Global Security Challenge

New Security Challenges in the IT Sector. What Can Europe Do? (by Moritz Schneider)

 Guest column by Moritz Schneider, political journalist from Berlin.

Enisa Builiding 13.jpgMore than 250 million Europeans are now regular Internet users, 80% of them have broadband connections and 60% of public services in the EU are fully available online. According to the European Commission's ICT (Information and Communication Technology) progress report, Europe is among the world leaders in the development of the digital economy. While all spheres of economy, administration and in the public area are connecting millions of people, with the explosion of exciting new possibilities also come a set of new risks.

The more connected and interactive the global market is, the more grows the demand for security. Global interconnectivity implies disappearance of national-network boundaries so the European states need to concentrate their efforts on effective international and regional cooperation among governments, the private sector, civil society and other stakeholders.

____

Check your understanding:
- 1) From the guest column on IT security, print the text from "Global Security Challenge" to "of new risks.", word for word.
- 2) The guest column on IT security says European states should build cooperation among several parties. List every party it names.
- 3) According to the guest column on IT security, which report places Europe among the world leaders in developing the digital economy?

____

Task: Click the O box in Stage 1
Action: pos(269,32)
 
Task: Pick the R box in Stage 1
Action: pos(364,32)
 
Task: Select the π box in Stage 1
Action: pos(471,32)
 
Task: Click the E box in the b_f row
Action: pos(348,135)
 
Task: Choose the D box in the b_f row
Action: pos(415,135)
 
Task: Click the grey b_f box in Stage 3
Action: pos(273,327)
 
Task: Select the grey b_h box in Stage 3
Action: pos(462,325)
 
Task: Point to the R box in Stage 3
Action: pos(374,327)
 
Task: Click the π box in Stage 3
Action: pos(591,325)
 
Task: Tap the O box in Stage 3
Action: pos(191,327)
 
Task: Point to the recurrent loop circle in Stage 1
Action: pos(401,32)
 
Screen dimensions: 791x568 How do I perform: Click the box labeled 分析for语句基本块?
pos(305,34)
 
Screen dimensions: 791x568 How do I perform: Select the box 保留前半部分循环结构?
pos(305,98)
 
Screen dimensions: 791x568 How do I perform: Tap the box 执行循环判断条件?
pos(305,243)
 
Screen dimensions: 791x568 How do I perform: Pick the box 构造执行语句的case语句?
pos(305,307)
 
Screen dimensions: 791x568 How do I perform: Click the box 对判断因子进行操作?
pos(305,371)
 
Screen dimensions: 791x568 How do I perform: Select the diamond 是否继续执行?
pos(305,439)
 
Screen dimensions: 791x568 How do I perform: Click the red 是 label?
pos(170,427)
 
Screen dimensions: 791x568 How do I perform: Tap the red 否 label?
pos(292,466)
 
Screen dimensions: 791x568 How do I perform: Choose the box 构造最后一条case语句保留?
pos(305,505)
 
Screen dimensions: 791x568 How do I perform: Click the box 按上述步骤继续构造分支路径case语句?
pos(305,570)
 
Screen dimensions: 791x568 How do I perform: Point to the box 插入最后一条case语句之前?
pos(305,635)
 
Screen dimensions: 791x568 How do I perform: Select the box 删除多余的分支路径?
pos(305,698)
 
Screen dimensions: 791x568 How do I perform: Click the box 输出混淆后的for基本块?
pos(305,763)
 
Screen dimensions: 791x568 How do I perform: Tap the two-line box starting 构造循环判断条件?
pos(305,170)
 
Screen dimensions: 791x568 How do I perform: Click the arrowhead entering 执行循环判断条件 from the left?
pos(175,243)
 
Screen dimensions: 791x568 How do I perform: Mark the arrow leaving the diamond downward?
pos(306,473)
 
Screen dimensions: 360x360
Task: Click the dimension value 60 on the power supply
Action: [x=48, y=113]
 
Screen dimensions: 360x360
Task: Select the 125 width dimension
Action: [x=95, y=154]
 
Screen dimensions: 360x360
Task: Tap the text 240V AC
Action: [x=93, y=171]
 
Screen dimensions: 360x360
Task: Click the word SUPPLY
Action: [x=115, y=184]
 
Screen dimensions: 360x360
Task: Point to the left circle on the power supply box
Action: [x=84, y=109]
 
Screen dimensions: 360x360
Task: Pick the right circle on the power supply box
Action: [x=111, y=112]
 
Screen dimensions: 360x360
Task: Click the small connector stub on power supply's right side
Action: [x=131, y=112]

____

Outputs in order:
- 1)
Global Security Challenge

New Security Challenges in the IT Sector. What Can Europe Do? (by Moritz Schneider)

 Guest column by Moritz Schneider, political journalist from Berlin.

Enisa Builiding 13.jpgMore than 250 million Europeans are now regular Internet users, 80% of them have broadband connections and 60% of public services in the EU are fully available online. According to the European Commission's ICT (Information and Communication Technology) progress report, Europe is among the world leaders in the development of the digital economy. While all spheres of economy, administration and in the public area are connecting millions of people, with the explosion of exciting new possibilities also come a set of new risks.

- 2) governments, the private sector, civil society, other stakeholders

- 3) The European Commission's ICT (Information and Communication Technology) progress report.